One thing that might make sense - is to compare performance and resource 
consumption of OpenBSD and Musl based Linux distro (e.g. Alpine) because 
both targets the same audience.

-Dmitry

On 12.06.2020 20:37, Rich Felker wrote:
> On Fri, Jun 12, 2020 at 06:56:28PM +0200, Brian Peregrine wrote:
>> Hey all,
>>
>> after thinking about my previous post (Advocating musl to the chromium
>> OS developers ), it struck me that both Microsoft and Apple use some
>> sort of libc too (Microsoft has the "subsystem for linux" on windows
>> 10 now, and Apple's OS X is based on linux too -I think it was based
>> on the "Darwin" linux distro.
> 
> No, OSX is in some sense a BSD fork, but with major architectural
> changes, and has nothing to do with Linux. Their libc is a BSD one
> (FreeBSD I think) with tons of gratuitous changes made that did little
> but intentionally break things, basically for NIH purposes/justifying
> the existence of the project. (This is much like Google's Fuchsia fork
> of musl.)
> 
> musl does not run on OSX and while all of the pure-library code and
> stdio code could in principle be used, actually making "musl for OSX"
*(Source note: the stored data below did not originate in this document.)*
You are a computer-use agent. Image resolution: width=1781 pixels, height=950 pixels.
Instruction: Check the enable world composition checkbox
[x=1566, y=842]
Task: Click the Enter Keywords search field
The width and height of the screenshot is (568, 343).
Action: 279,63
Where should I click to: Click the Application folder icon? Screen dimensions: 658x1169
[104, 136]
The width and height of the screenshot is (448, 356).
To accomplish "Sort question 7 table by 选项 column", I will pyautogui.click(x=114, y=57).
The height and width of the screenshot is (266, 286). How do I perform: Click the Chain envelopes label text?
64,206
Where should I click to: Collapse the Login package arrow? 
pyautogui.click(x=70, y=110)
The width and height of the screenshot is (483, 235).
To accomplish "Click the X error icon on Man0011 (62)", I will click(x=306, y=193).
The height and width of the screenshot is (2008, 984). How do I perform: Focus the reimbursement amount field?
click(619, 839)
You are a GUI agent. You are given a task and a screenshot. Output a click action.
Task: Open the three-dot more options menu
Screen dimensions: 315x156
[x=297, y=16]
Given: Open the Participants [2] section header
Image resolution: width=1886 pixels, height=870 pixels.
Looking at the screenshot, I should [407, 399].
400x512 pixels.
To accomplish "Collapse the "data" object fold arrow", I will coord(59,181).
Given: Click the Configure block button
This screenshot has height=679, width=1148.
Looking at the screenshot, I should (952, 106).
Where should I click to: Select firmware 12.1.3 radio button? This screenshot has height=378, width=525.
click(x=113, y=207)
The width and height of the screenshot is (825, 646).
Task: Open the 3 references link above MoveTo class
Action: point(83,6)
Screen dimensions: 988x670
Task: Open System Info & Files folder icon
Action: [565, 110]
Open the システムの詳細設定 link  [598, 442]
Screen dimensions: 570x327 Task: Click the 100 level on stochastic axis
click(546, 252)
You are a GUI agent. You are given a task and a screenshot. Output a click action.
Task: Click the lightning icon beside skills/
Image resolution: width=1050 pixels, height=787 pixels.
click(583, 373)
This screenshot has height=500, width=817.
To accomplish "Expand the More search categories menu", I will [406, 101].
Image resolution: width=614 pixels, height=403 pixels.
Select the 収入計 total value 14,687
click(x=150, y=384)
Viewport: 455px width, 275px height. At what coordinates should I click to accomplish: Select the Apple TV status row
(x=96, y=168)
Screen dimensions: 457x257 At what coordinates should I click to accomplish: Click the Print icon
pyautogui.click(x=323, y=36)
> would be a large project that doesn't make sense. What would make much
> more sense is either reusing code or making corresponding improvements
> based on things that are better in musl.
> 
>> Microsoft probably uses glibc (as the subsystem seems to be
>> canonical-made and they use glibc in ubuntu), for os x, I'm not sure
>> what is being used.
>> See https://itsfoss.com/install-bash-on-windows/
>> https://www.makeuseof.com/tag/microsoft-linux-distros-windows-10/
>> https://news.ycombinator.com/item?id=3601092
>>
>> In either case, Rich, perhaps you can propose to both that they use
>> musl,
> 
> In some sense WSL doesn't "use" any libc; it's a thin syscall
> emulation layer (WSL1) or near-full-linux-vm (WSL2) that's supposed to
> be able to run any Linux userspace. My understanding is that they ship
> some glibc-based distro, and I don't see that being viable for them to
> change because they're supporting whatever users have built on it, but
> anyone's free to use whatever they prefer.
> 
> On a higher level, I don't really want anyone shipping musl in places
> where the end user who receives it doesn't intend to use musl, for
> much the same reason that I don't like it when distros ship systemd to
> folks who don't intend to use systemd. It leads to gratuitous
> complaints from people who are unhappy that it's different from what
> they expect, and keep asking for changes to make it more glibc-like.
> I'd much rather seek out a user base that *wants* what's different
> about musl rather than "puts up with" what's different about musl.
> 
>> and point them to your comparison
>> (http://www.etalabs.net/compare_libcs.html ) ?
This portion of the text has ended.